On the Steierische Kalkspitze looking at the Tauern mountains
My personal experience of CHV camps continued through 1969 after I began my career as a teacher, when I spent part of my summer holidays helping out. I accompanied FD as driver on a tour of the camps in Germany, Austria and Yorkshire, for that was the year in which CHV ran its first camp in England in successful collaboration with the army in Catterick. In the following two summers I made brief visits to the camp in Weisspriach, now housed lower down the valley in a more solid farm building, and enjoyed all the fun of working with the children in those brilliant surroundings and loving the overnight hikes into the mountains without having the responsibility of being a full time ‘Onkel’. CHV was evolving in those years. Not only did camps begin in England with English children, but at St Peter in the Black Forest German university students got cheerfully involved in 1969, with CRI/CHV thinking that the way forward was for them to take on the running of the camps in their own country. Sadly, for a number of reasons, that development did not continue. In Austria meanwhile there was an attempt through the Innere Mission charity to start concentrating on the children of the Czech families who had fled their country after the failed Prague Spring uprising of 1968, but again I do not think that it made much progress.

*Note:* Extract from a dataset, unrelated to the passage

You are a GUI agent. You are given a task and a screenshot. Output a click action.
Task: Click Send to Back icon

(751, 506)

I wrote at the beginning that Peter Scott’s entry into my undergraduate room in 1966 changed the direction of my life. The benefits to me of those years working with CRI/CHV were innumerable: the opportunity to gain experience in planning, fundraising, organising; the responsibility for young lives which took me way beyond the cosy world of a Cambridge freshman; the chance to improve my German language skills in practical ways; an introduction to the history, sociology and geography of central Europe that has been extremely useful later in my career; and perhaps above all the experience of working closely with young people that provided a brilliant platform for my early years as a teacher. Today, working in retirement as a Tour Manager for a travel company, I often visit Austria. The experiences and memories from 50 years ago enable me to see much deeper than the glossy tourist images that I share with my customers.

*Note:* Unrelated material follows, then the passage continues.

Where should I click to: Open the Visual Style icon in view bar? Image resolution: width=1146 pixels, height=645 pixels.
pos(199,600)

View from the hut up the Weisspriach valley
I have in my possession contemporary reports written about the camps, some personal memoirs, an article about CHV from the Times Educational Supplement in August 1965, and a stack of photographs. All reflect the dedication and commitment of the English students who gave up their vacation time (and the chance to earn holiday money) to throw themselves into this adventure, and the enormous benefits accruing to the children. Decades before student loans, we were a generation lucky enough to be able to ignore that paid summer employment. The personal development was incalculable.